--- EXERCISE OBJECTIVE ---
Beginning with the line that contains "Task: Click the green 无限发卡下载 link", copy each subsequent line of the data below through the last one, including both ends but not the pictures.
++++ SUPPLIED MATERIAL ++++
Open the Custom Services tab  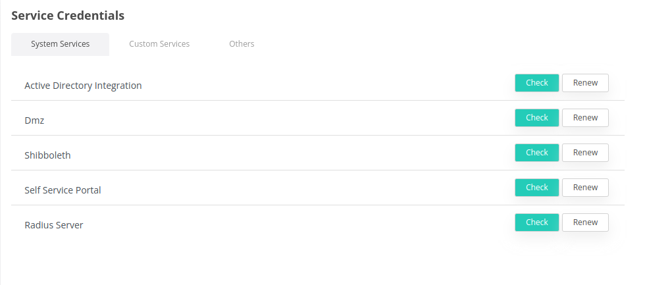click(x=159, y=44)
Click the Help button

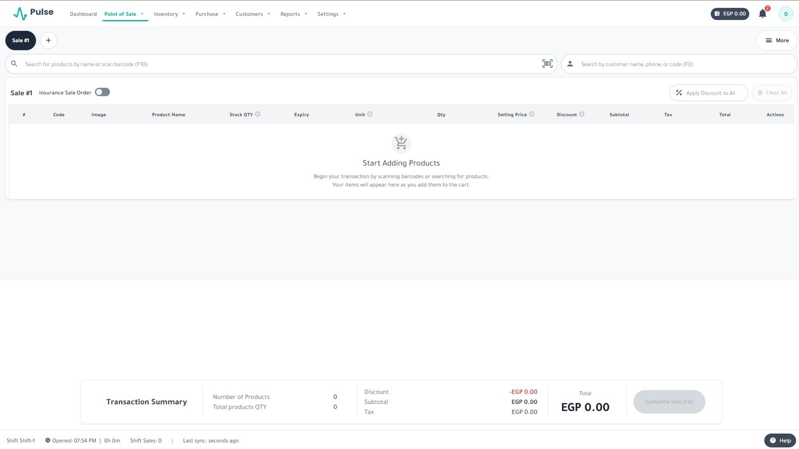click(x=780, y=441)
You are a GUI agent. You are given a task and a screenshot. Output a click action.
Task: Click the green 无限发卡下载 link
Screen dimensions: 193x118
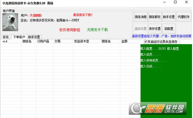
++++
--- ANSWER SECTION ---
Task: Click the green 无限发卡下载 link
Screen dimensions: 193x118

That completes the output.